◆ Goal
Write out the records below again, replacing "At what coordinates should I click to accomplish" with "Where should I click to accomplish" throughout and changing nothing else.

A block of data:
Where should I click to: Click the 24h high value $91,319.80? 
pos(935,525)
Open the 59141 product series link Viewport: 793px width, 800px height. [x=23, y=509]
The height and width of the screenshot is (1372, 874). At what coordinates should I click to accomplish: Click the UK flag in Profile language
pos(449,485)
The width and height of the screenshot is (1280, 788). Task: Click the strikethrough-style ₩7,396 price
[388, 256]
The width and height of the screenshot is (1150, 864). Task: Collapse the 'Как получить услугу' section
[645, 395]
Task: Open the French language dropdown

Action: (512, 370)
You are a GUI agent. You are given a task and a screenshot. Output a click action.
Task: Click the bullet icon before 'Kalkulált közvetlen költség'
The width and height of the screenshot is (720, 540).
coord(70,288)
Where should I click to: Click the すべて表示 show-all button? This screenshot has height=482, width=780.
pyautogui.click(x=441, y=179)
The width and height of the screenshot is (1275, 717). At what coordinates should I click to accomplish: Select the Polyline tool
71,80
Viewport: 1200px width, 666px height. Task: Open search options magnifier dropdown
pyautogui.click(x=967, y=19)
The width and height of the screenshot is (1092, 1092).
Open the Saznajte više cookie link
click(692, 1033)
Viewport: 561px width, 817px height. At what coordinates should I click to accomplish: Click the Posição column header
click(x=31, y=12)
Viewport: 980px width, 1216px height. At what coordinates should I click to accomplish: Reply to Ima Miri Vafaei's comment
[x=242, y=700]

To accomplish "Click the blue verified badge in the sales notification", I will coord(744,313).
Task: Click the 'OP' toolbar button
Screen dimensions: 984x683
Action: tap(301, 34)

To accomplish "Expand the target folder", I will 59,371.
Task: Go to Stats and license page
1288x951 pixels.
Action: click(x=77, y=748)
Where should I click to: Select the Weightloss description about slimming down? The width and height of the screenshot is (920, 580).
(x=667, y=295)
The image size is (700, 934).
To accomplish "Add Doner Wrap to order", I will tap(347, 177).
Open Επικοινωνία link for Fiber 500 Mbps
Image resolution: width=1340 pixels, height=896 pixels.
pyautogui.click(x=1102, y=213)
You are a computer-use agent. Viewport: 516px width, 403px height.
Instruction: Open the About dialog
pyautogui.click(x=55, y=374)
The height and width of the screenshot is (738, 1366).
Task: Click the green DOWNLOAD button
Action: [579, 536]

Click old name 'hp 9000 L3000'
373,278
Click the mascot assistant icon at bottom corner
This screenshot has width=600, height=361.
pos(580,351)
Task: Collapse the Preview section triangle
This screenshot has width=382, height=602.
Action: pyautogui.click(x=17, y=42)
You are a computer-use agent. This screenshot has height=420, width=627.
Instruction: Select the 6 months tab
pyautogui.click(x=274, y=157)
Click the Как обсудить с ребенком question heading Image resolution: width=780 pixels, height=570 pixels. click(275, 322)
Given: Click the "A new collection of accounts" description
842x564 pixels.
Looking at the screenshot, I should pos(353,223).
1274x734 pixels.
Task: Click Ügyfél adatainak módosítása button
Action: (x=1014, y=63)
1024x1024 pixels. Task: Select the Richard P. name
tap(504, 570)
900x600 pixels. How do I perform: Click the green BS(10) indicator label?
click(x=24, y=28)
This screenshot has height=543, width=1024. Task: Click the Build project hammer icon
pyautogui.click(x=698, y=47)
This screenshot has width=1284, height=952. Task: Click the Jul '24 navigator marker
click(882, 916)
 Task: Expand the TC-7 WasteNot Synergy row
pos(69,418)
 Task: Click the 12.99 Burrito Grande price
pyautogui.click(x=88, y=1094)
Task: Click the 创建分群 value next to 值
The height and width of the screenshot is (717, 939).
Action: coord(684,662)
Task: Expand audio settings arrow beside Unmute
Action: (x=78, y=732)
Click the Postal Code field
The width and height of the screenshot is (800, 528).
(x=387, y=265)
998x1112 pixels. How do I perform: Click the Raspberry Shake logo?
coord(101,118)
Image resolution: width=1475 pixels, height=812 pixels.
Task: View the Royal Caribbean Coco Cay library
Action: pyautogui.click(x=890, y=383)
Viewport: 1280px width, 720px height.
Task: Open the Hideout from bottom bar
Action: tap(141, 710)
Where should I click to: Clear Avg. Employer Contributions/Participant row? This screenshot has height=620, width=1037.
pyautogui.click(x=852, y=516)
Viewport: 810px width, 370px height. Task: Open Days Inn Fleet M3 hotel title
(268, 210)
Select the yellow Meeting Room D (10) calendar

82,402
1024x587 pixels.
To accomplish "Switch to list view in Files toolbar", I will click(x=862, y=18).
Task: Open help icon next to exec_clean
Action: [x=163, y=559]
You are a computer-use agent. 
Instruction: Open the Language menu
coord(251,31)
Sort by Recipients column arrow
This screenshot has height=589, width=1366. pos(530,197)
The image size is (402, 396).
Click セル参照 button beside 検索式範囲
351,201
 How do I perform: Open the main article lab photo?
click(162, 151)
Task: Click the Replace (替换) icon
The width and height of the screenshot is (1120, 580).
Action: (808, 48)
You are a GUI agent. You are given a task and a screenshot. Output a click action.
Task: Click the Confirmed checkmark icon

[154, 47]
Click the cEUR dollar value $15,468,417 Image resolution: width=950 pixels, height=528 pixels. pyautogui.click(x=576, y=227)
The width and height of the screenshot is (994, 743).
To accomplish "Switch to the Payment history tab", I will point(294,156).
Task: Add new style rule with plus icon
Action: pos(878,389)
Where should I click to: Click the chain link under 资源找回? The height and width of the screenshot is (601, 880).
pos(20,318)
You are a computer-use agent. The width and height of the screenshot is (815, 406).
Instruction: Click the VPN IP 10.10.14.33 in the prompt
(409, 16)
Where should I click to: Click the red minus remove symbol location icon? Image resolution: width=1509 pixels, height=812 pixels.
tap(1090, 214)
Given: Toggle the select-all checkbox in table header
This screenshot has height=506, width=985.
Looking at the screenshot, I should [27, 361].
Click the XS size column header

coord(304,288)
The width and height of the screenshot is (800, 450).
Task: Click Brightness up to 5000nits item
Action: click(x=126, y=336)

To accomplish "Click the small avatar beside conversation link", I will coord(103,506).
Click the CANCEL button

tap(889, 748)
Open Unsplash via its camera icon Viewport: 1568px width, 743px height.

◆ Solution
Where should I click to: Click the 24h high value $91,319.80? 
pos(935,525)
Open the 59141 product series link Viewport: 793px width, 800px height. [x=23, y=509]
The height and width of the screenshot is (1372, 874). Where should I click to accomplish: Click the UK flag in Profile language
pos(449,485)
The width and height of the screenshot is (1280, 788). Task: Click the strikethrough-style ₩7,396 price
[388, 256]
The width and height of the screenshot is (1150, 864). Task: Collapse the 'Как получить услугу' section
[645, 395]
Task: Open the French language dropdown

Action: (512, 370)
You are a GUI agent. You are given a task and a screenshot. Output a click action.
Task: Click the bullet icon before 'Kalkulált közvetlen költség'
The width and height of the screenshot is (720, 540).
coord(70,288)
Where should I click to: Click the すべて表示 show-all button? This screenshot has height=482, width=780.
pyautogui.click(x=441, y=179)
The width and height of the screenshot is (1275, 717). Where should I click to accomplish: Select the Polyline tool
71,80
Viewport: 1200px width, 666px height. Task: Open search options magnifier dropdown
pyautogui.click(x=967, y=19)
The width and height of the screenshot is (1092, 1092).
Open the Saznajte više cookie link
click(692, 1033)
Viewport: 561px width, 817px height. Where should I click to accomplish: Click the Posição column header
click(x=31, y=12)
Viewport: 980px width, 1216px height. Where should I click to accomplish: Reply to Ima Miri Vafaei's comment
[x=242, y=700]

To accomplish "Click the blue verified badge in the sales notification", I will coord(744,313).
Task: Click the 'OP' toolbar button
Screen dimensions: 984x683
Action: tap(301, 34)

To accomplish "Expand the target folder", I will 59,371.
Task: Go to Stats and license page
1288x951 pixels.
Action: click(x=77, y=748)
Where should I click to: Select the Weightloss description about slimming down? The width and height of the screenshot is (920, 580).
(x=667, y=295)
The image size is (700, 934).
To accomplish "Add Doner Wrap to order", I will tap(347, 177).
Open Επικοινωνία link for Fiber 500 Mbps
Image resolution: width=1340 pixels, height=896 pixels.
pyautogui.click(x=1102, y=213)
You are a computer-use agent. Viewport: 516px width, 403px height.
Instruction: Open the About dialog
pyautogui.click(x=55, y=374)
The height and width of the screenshot is (738, 1366).
Task: Click the green DOWNLOAD button
Action: [579, 536]

Click old name 'hp 9000 L3000'
373,278
Click the mascot assistant icon at bottom corner
This screenshot has width=600, height=361.
pos(580,351)
Task: Collapse the Preview section triangle
This screenshot has width=382, height=602.
Action: pyautogui.click(x=17, y=42)
You are a computer-use agent. This screenshot has height=420, width=627.
Instruction: Select the 6 months tab
pyautogui.click(x=274, y=157)
Click the Как обсудить с ребенком question heading Image resolution: width=780 pixels, height=570 pixels. click(275, 322)
Given: Click the "A new collection of accounts" description
842x564 pixels.
Looking at the screenshot, I should pos(353,223).
1274x734 pixels.
Task: Click Ügyfél adatainak módosítása button
Action: (x=1014, y=63)
1024x1024 pixels. Task: Select the Richard P. name
tap(504, 570)
900x600 pixels. How do I perform: Click the green BS(10) indicator label?
click(x=24, y=28)
This screenshot has height=543, width=1024. Task: Click the Build project hammer icon
pyautogui.click(x=698, y=47)
This screenshot has width=1284, height=952. Task: Click the Jul '24 navigator marker
click(882, 916)
 Task: Expand the TC-7 WasteNot Synergy row
pos(69,418)
 Task: Click the 12.99 Burrito Grande price
pyautogui.click(x=88, y=1094)
Task: Click the 创建分群 value next to 值
The height and width of the screenshot is (717, 939).
Action: coord(684,662)
Task: Expand audio settings arrow beside Unmute
Action: (x=78, y=732)
Click the Postal Code field
The width and height of the screenshot is (800, 528).
(x=387, y=265)
998x1112 pixels. How do I perform: Click the Raspberry Shake logo?
coord(101,118)
Image resolution: width=1475 pixels, height=812 pixels.
Task: View the Royal Caribbean Coco Cay library
Action: pyautogui.click(x=890, y=383)
Viewport: 1280px width, 720px height.
Task: Open the Hideout from bottom bar
Action: tap(141, 710)
Where should I click to: Clear Avg. Employer Contributions/Participant row? This screenshot has height=620, width=1037.
pyautogui.click(x=852, y=516)
Viewport: 810px width, 370px height. Task: Open Days Inn Fleet M3 hotel title
(268, 210)
Select the yellow Meeting Room D (10) calendar

82,402
1024x587 pixels.
To accomplish "Switch to list view in Files toolbar", I will click(x=862, y=18).
Task: Open help icon next to exec_clean
Action: [x=163, y=559]
You are a computer-use agent. 
Instruction: Open the Language menu
coord(251,31)
Sort by Recipients column arrow
This screenshot has height=589, width=1366. pos(530,197)
The image size is (402, 396).
Click セル参照 button beside 検索式範囲
351,201
 How do I perform: Open the main article lab photo?
click(162, 151)
Task: Click the Replace (替换) icon
The width and height of the screenshot is (1120, 580).
Action: (808, 48)
You are a GUI agent. You are given a task and a screenshot. Output a click action.
Task: Click the Confirmed checkmark icon

[154, 47]
Click the cEUR dollar value $15,468,417 Image resolution: width=950 pixels, height=528 pixels. pyautogui.click(x=576, y=227)
The width and height of the screenshot is (994, 743).
To accomplish "Switch to the Payment history tab", I will point(294,156).
Task: Add new style rule with plus icon
Action: pos(878,389)
Where should I click to: Click the chain link under 资源找回? The height and width of the screenshot is (601, 880).
pos(20,318)
You are a computer-use agent. The width and height of the screenshot is (815, 406).
Instruction: Click the VPN IP 10.10.14.33 in the prompt
(409, 16)
Where should I click to: Click the red minus remove symbol location icon? Image resolution: width=1509 pixels, height=812 pixels.
tap(1090, 214)
Given: Toggle the select-all checkbox in table header
This screenshot has height=506, width=985.
Looking at the screenshot, I should [27, 361].
Click the XS size column header

coord(304,288)
The width and height of the screenshot is (800, 450).
Task: Click Brightness up to 5000nits item
Action: click(x=126, y=336)

To accomplish "Click the small avatar beside conversation link", I will coord(103,506).
Click the CANCEL button

tap(889, 748)
Open Unsplash via its camera icon Viewport: 1568px width, 743px height.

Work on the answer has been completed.